Task to complete - Copy out each entry below verbatim, skipping the images.

Exercise data -
=== Begin Enclosure ===

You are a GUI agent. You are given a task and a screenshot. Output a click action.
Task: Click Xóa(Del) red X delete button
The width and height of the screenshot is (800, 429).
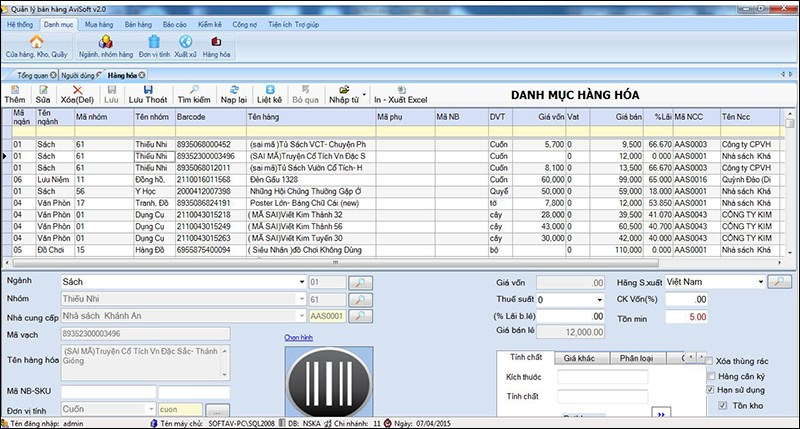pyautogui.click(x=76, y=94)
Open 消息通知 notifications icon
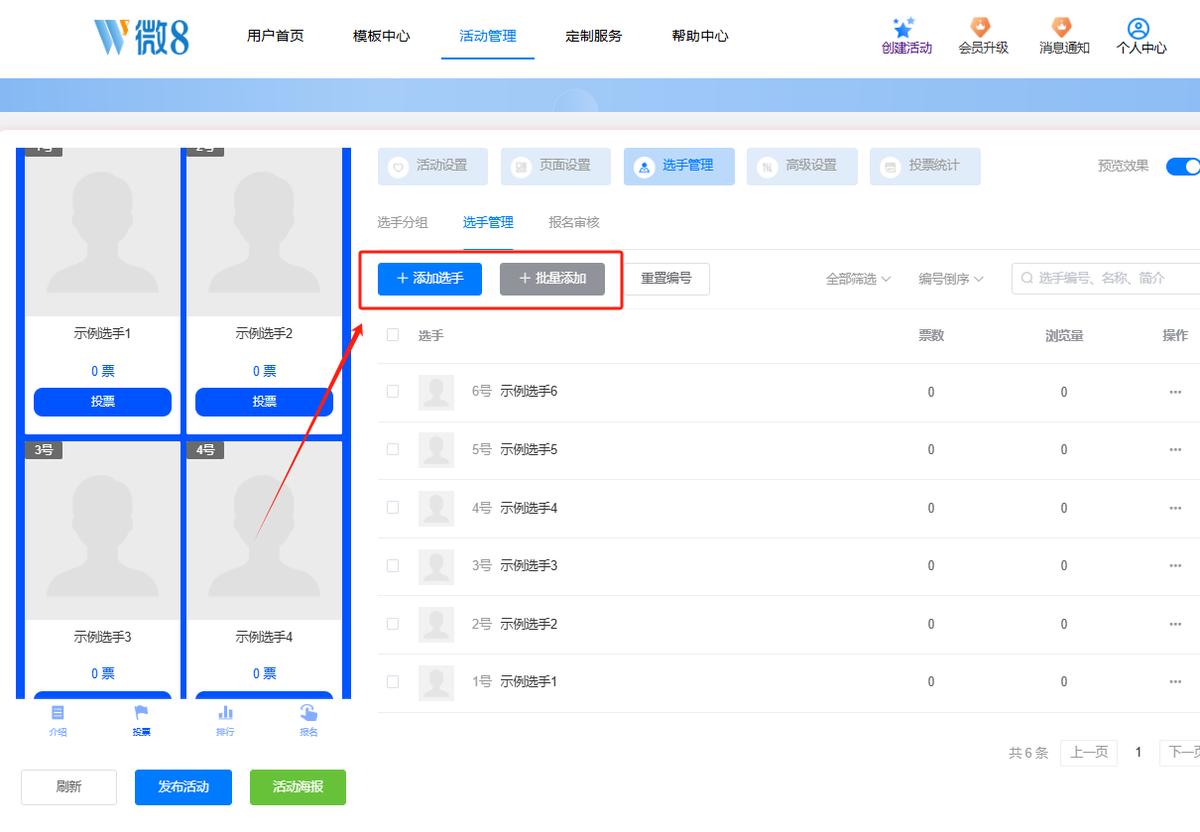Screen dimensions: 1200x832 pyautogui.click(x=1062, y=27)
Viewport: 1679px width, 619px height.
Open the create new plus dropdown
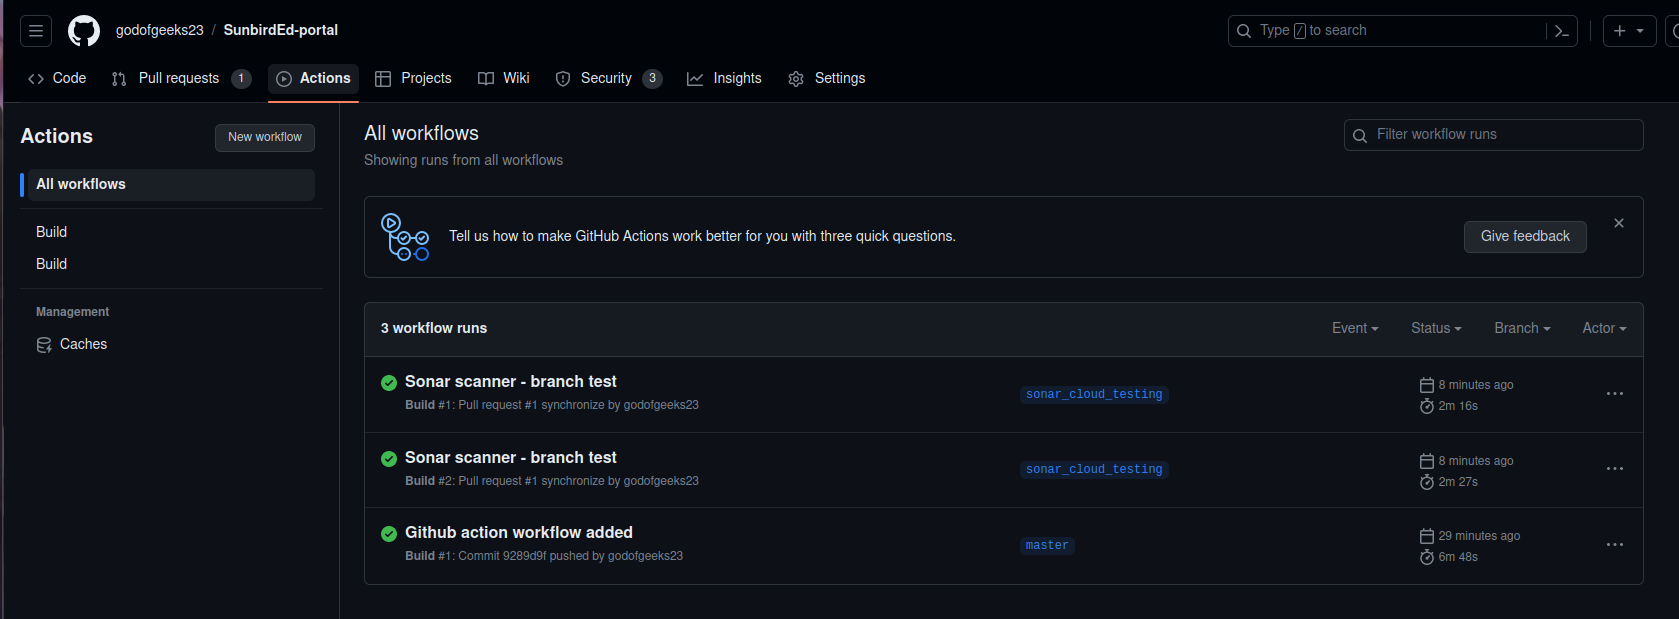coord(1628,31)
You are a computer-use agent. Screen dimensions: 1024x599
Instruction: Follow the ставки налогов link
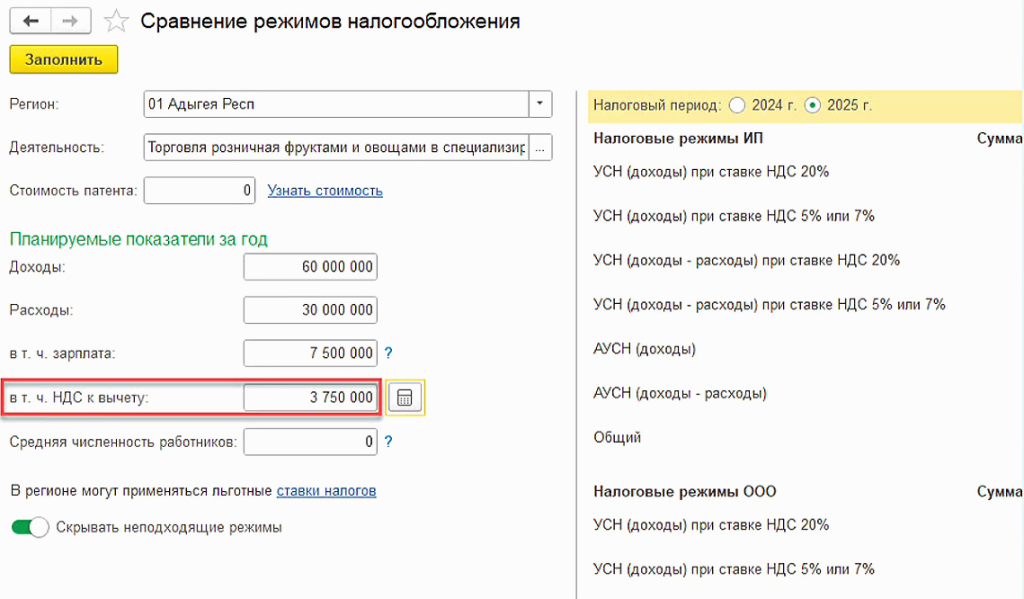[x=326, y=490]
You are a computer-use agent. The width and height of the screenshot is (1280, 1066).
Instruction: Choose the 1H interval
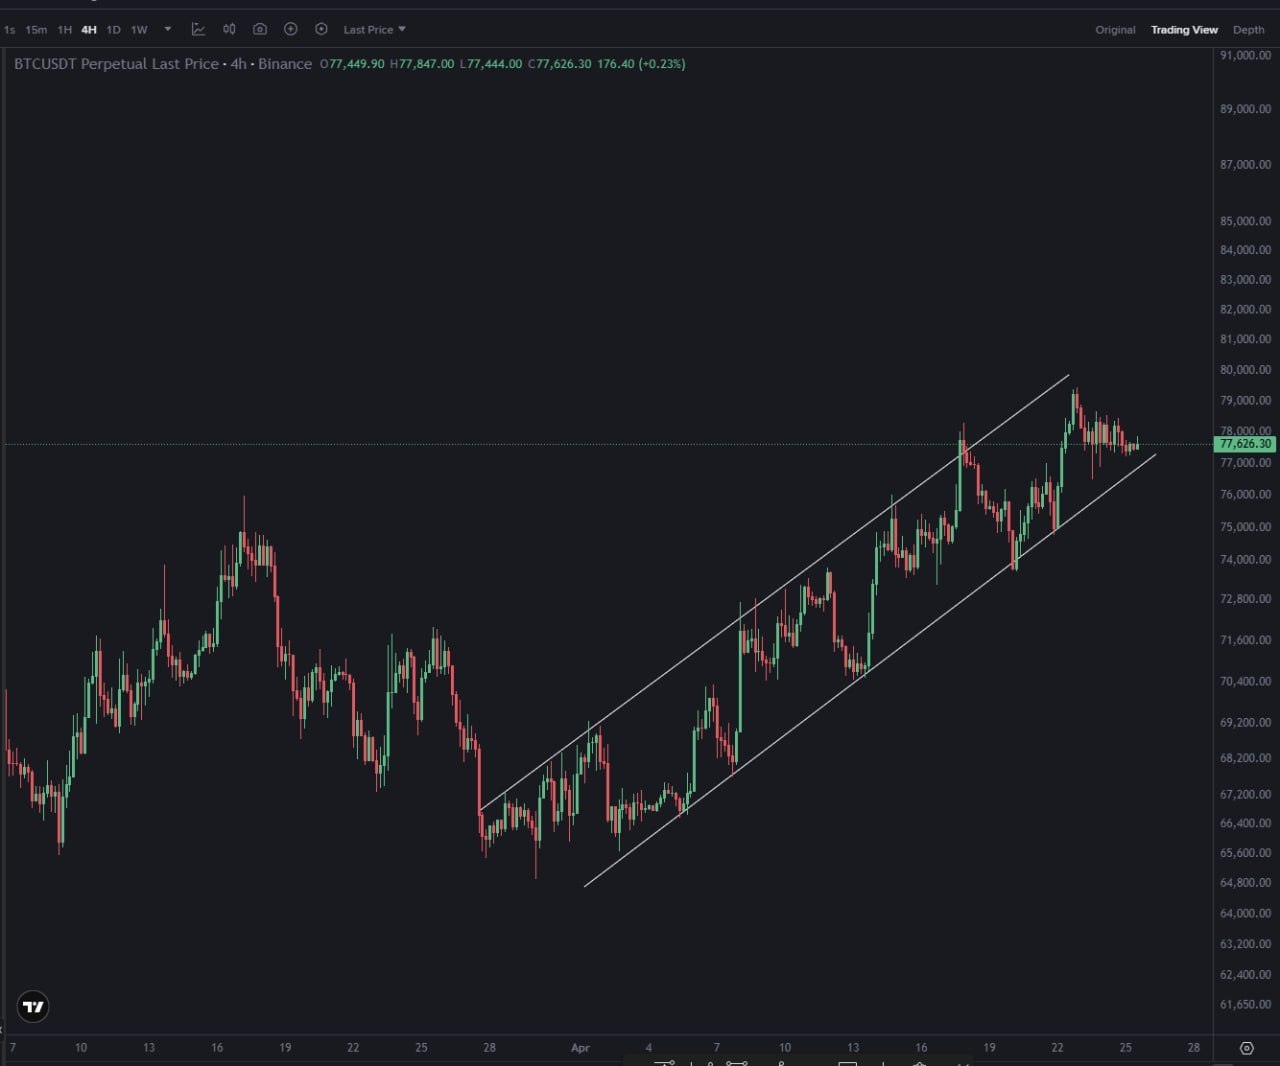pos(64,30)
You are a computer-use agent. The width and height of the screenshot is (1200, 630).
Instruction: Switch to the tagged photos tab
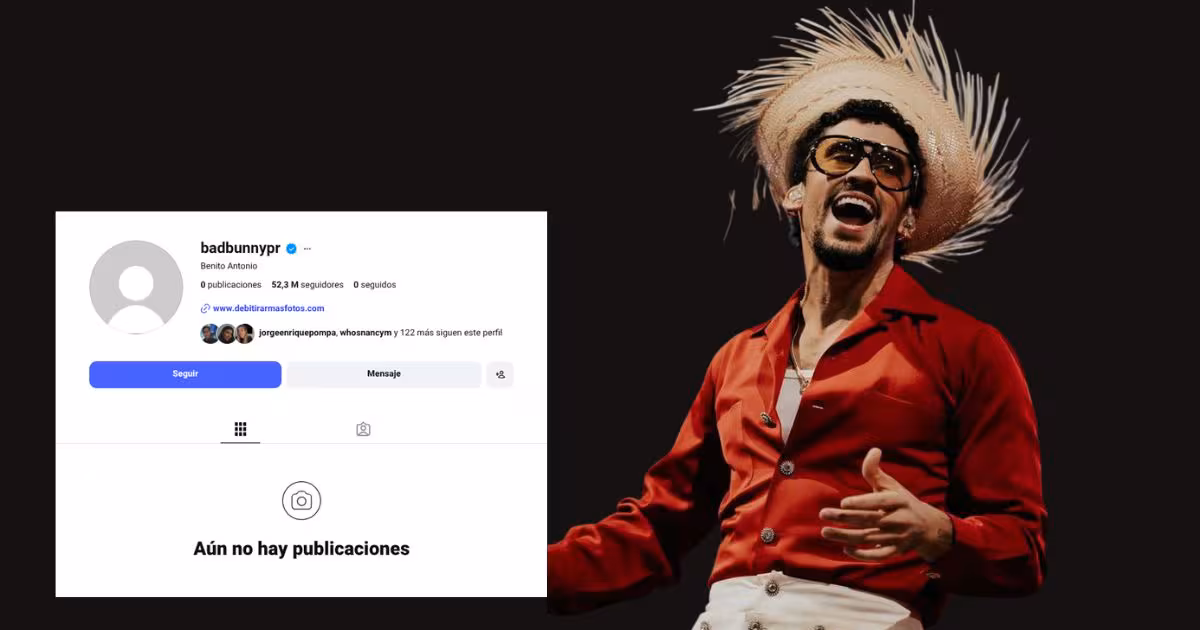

=== End Enclosure ===

Response to this task -
You are a GUI agent. You are given a task and a screenshot. Output a click action.
Task: Click Xóa(Del) red X delete button
The width and height of the screenshot is (800, 429).
pyautogui.click(x=76, y=94)
Open 消息通知 notifications icon
Screen dimensions: 1200x832 pyautogui.click(x=1062, y=27)
Viewport: 1679px width, 619px height.
Open the create new plus dropdown
coord(1628,31)
You are a computer-use agent. Screen dimensions: 1024x599
Instruction: Follow the ставки налогов link
[x=326, y=490]
You are a computer-use agent. The width and height of the screenshot is (1280, 1066).
Instruction: Choose the 1H interval
pos(64,30)
You are a computer-use agent. The width and height of the screenshot is (1200, 630).
Instruction: Switch to the tagged photos tab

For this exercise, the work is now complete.